Hükmü temyiz etmeyen sanığın bozmadan yararlanabilmesi için diğer şartlar yanında; -Hükmün lehe bozulması, -Hükmün cezanın belirlenmesinde hukuka aykırılık nedeniyle sanık yararına bozulması, -Bu bozmanın hükmü temyiz etmeyen sanığa da uygulanması olanağının bulunması gerekir.
Her ne kadar sahtecilik suçuyla ilgili bozma kararı hükmü temyiz eden sanıkların lehine olarak görünmekte ise de; bozma sebebinde sahte belgenin iğfal kabiliyetinin tespitine ilişkin yeterli araştırma yapılmadığına işaret edilmiştir. Yerel mahkemece bozmaya uyulup gereği yerine getirildiğinde belgenin aldatma yeteneğinin bulunması halinde hükmü temyiz etmeyen sanığın bozmadan yararlanması mümkün olmayacaktır. Aksi durumda ise hükmü temyiz etmeyen sanığın yargılamanın iadesi yoluna başvurması mümkündür. Bu durumda bozmanın lehe olup olmadığı belgenin iğfal yeteneğine bağlıdır.
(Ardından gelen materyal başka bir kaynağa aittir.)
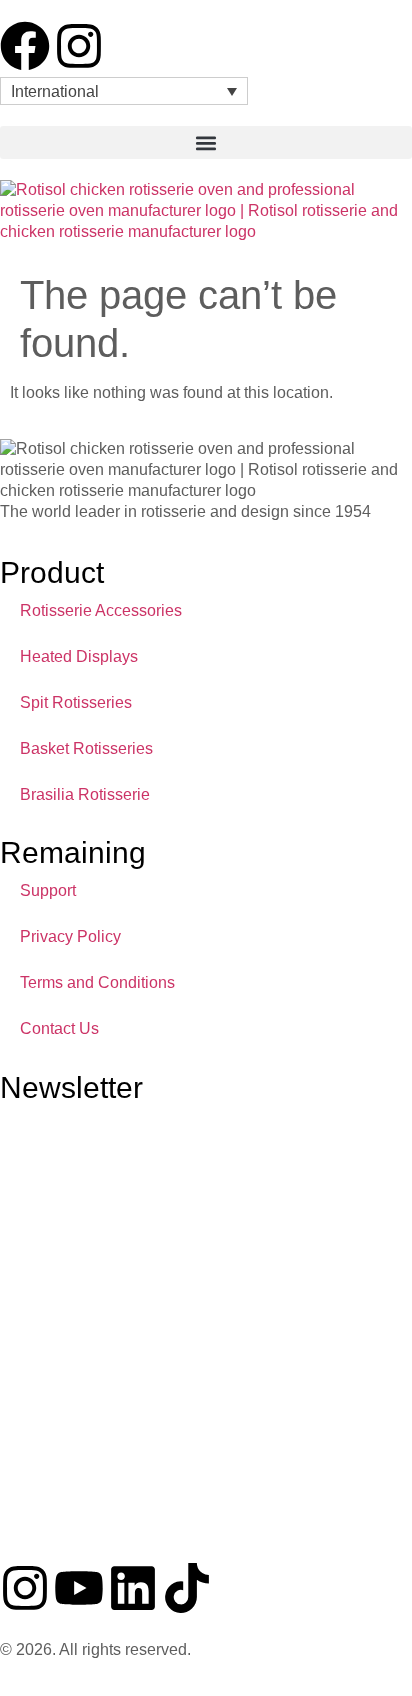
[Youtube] (79, 1588)
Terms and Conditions (97, 982)
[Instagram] (79, 46)
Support (48, 890)
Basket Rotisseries (86, 748)
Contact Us (59, 1028)
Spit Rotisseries (76, 702)
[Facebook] (25, 46)
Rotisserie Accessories (101, 610)
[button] (206, 142)
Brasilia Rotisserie (85, 794)
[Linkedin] (133, 1588)
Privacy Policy (70, 936)
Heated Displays (79, 656)
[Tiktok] (187, 1588)
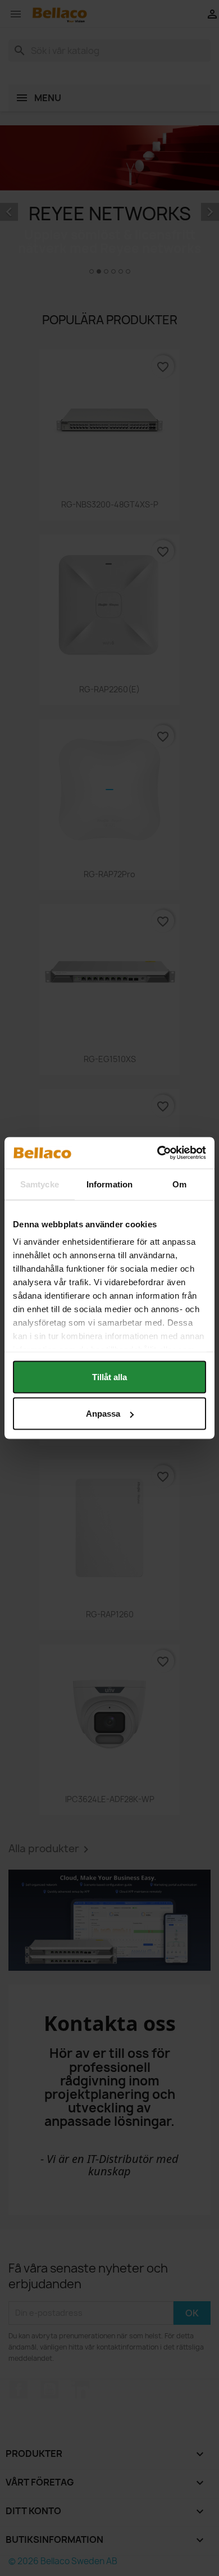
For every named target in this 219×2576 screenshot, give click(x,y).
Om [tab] (179, 1184)
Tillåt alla (109, 1376)
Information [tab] (109, 1184)
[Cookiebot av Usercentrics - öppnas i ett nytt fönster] (157, 1153)
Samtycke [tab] (39, 1184)
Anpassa (103, 1413)
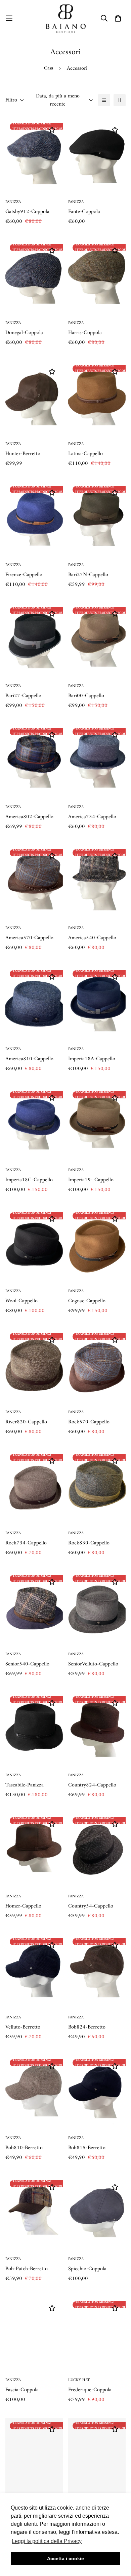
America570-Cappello (29, 938)
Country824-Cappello (92, 1785)
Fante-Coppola (84, 212)
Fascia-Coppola (22, 2390)
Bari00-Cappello (86, 696)
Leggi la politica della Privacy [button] (47, 2541)
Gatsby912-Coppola (27, 212)
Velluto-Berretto (22, 2027)
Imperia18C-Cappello (29, 1180)
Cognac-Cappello (86, 1301)
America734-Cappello (92, 817)
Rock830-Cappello (89, 1543)
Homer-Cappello (23, 1906)
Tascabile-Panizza (24, 1785)
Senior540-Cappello (27, 1664)
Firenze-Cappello (23, 575)
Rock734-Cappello (26, 1543)
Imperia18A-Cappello (91, 1059)
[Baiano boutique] (66, 18)
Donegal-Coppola (24, 333)
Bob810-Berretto (24, 2148)
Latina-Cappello (85, 454)
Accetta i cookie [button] (65, 2558)
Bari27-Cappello (23, 696)
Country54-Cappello (90, 1906)
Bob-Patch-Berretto (26, 2269)
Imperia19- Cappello (91, 1180)
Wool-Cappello (21, 1301)
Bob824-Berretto (86, 2027)
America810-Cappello (29, 1059)
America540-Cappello (92, 938)
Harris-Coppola (85, 333)
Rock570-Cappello (89, 1422)
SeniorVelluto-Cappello (93, 1664)
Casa (48, 68)
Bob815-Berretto (86, 2148)
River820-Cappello (26, 1422)
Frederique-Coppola (90, 2390)
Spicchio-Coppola (87, 2269)
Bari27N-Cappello (88, 575)
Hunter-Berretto (22, 454)
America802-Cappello (29, 817)
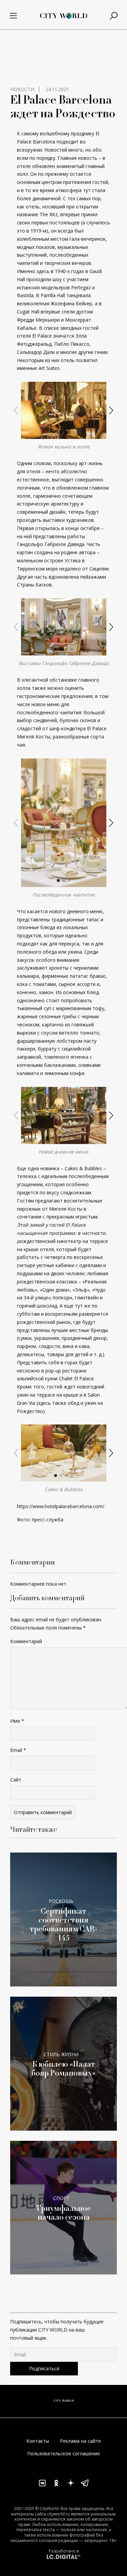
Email (18, 1750)
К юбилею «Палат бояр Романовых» (63, 2069)
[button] (61, 432)
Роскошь (61, 1901)
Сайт (15, 1779)
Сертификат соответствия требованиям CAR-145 (64, 1925)
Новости (22, 89)
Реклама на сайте (80, 2441)
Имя (17, 1721)
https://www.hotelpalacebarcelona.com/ (60, 1506)
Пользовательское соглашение (63, 2453)
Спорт (61, 2198)
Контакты (37, 2441)
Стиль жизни (61, 2054)
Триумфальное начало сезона (63, 2213)
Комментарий (26, 1641)
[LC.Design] (64, 2556)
Diğer taraftan, hükmü temyiz etmeyen sanığın, her lehe bozmadan değil, cezanın belirlenmesinden doğan bozmalardan yararlanması olanaklıdır. Başka bir anlatımla, cezaya ve suçun unsurlarına dair suçluluğu ve cezayı ortadan kaldıran veya azaltan nedenlerle ilgili bozmalar için sirayet söz konudur.
Olayımızda bozmanın lehe olup olmayacağı sahteliği iddia edilen belgenin aldatma yeteneğinin tespitiyle ilgili bir husus olup, bu aşamada hükmü temyiz etmeyen sanığa bu eksikliğin tespitine dair bozmayı teşmil etmek mümkün değildir. Şayet hüküm belgenin aldatıcılık yeteneğinin bulunmaması nedeniyle bozulmuş olsaydı bu takdirde teşmil kaçınılmaz olacaktı.
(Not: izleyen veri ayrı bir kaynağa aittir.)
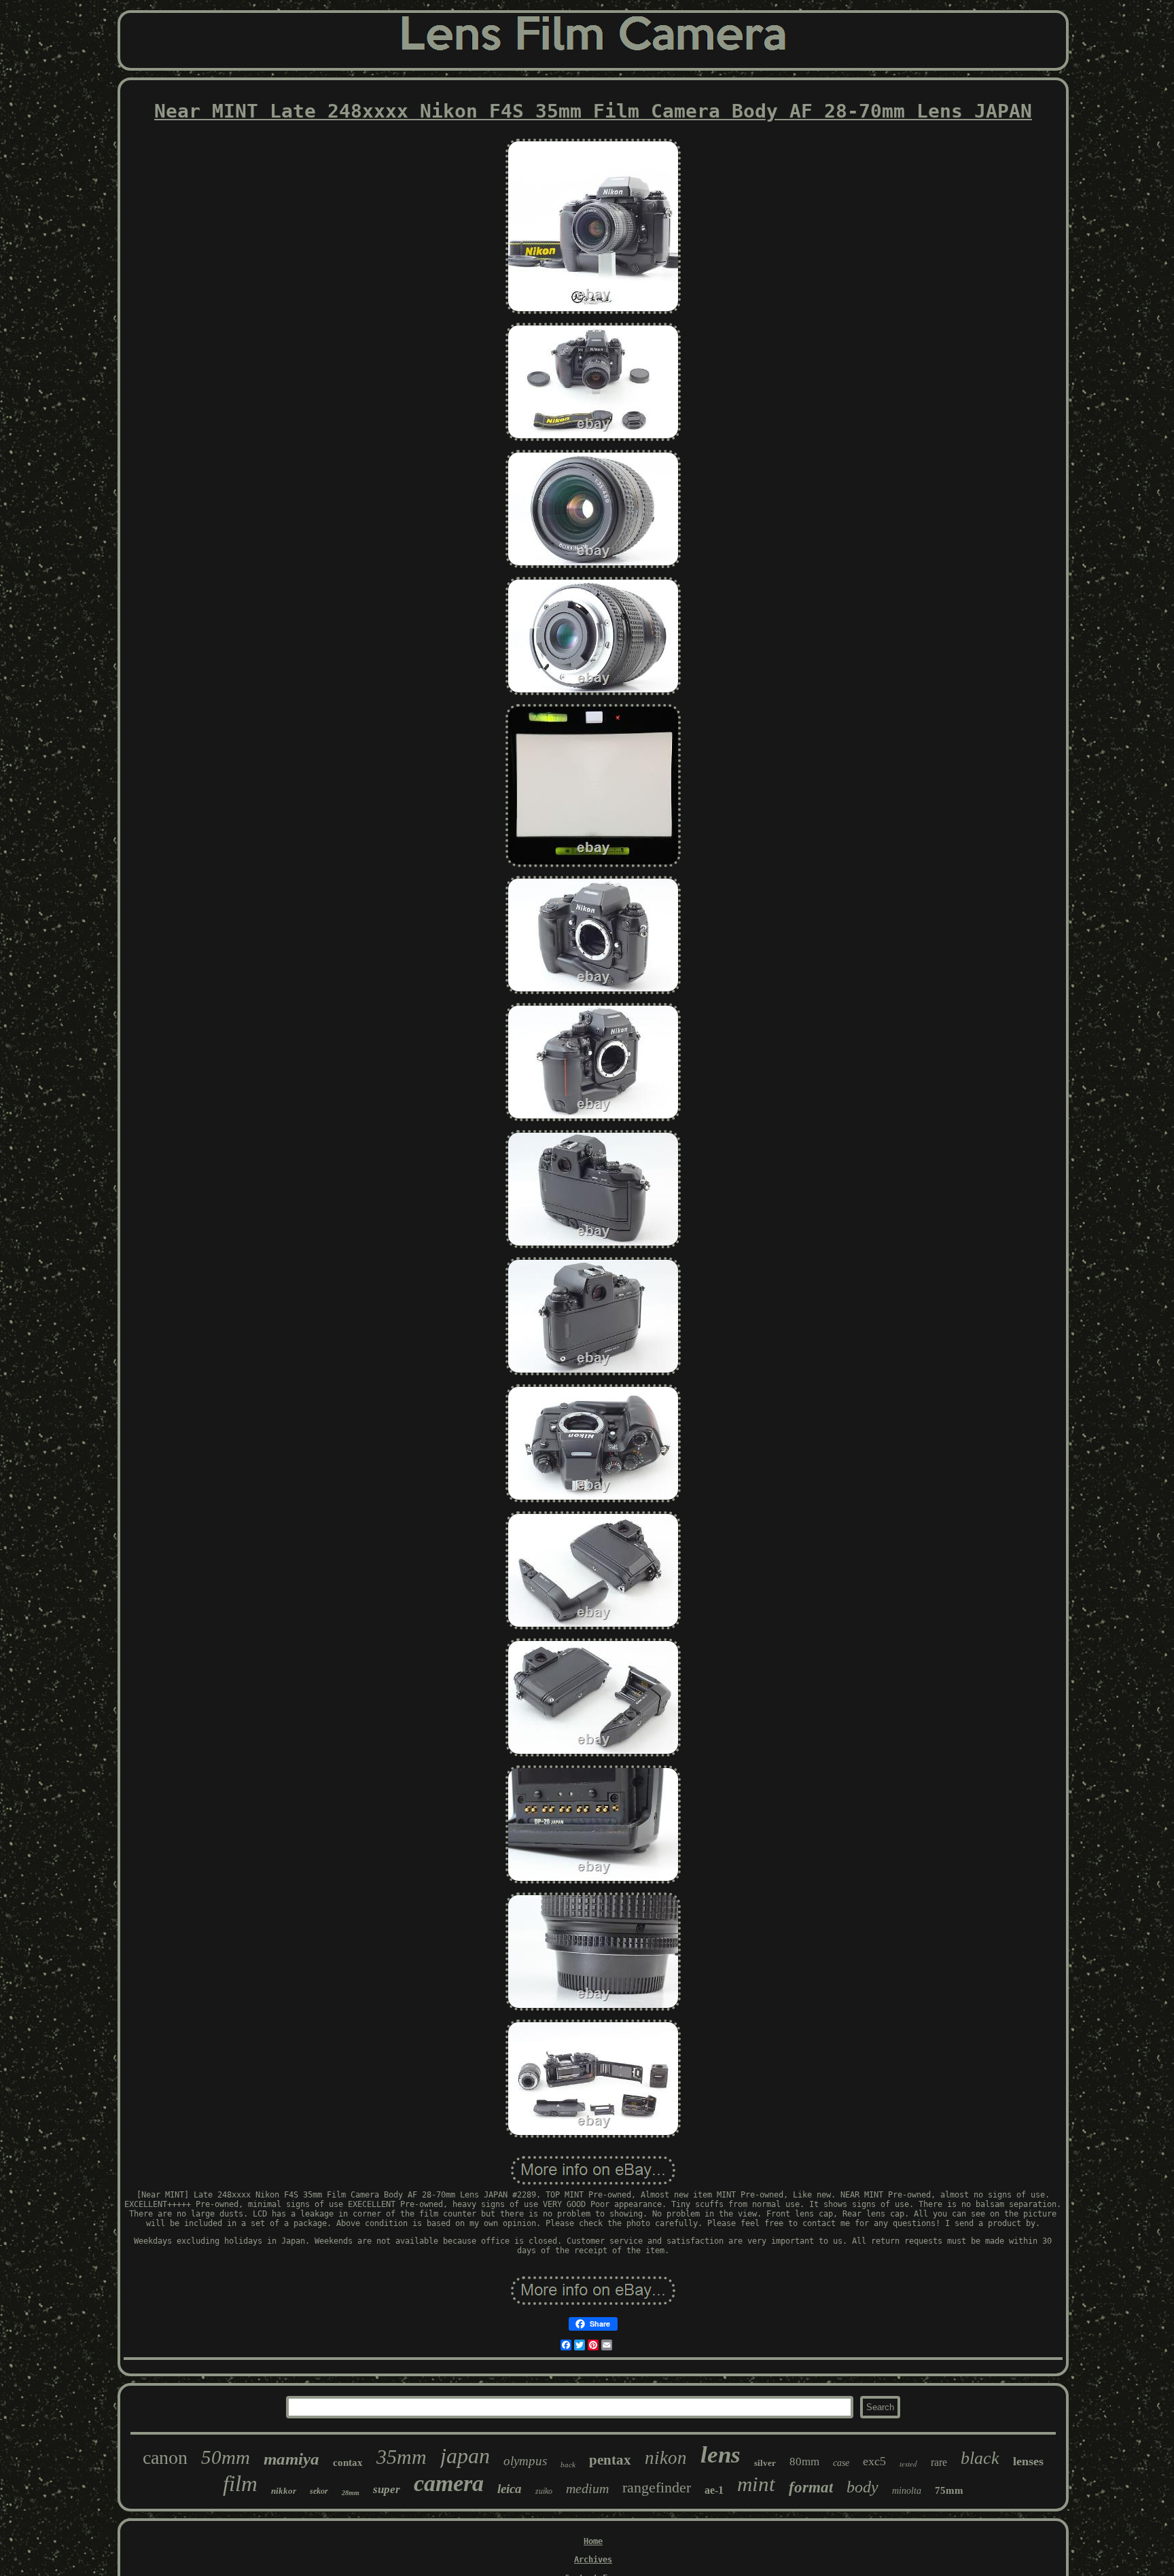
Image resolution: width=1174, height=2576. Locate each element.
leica (509, 2489)
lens (720, 2454)
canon (165, 2457)
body (862, 2487)
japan (465, 2455)
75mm (949, 2490)
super (386, 2489)
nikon (666, 2458)
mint (756, 2484)
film (240, 2483)
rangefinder (656, 2487)
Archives (593, 2559)
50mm (225, 2457)
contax (348, 2462)
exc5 (874, 2461)
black (980, 2458)
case (841, 2463)
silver (765, 2463)
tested (908, 2463)
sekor (319, 2491)
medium (587, 2488)
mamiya (291, 2459)
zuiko (543, 2491)
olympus (525, 2461)
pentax (610, 2460)
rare (939, 2462)
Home (593, 2541)
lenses (1028, 2461)
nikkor (283, 2491)
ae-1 (714, 2490)
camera (449, 2483)
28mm (350, 2492)
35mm (401, 2457)
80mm (804, 2461)
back (568, 2464)
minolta (906, 2491)
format (811, 2487)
Eksik incelemeye ilişkin bozmanın bu aşamada hakkında kesinleşmiş hüküm bulunan ve hükmü temyiz etmeyen sanığa teşmili de olanaklı değildir.
Bu nedenlerle, sahtecilik suçuyla ilgili bozmanın hükmü temyiz etmeyen sanığa teşmili yönündeki çoğunluk görüşüne karşıyım.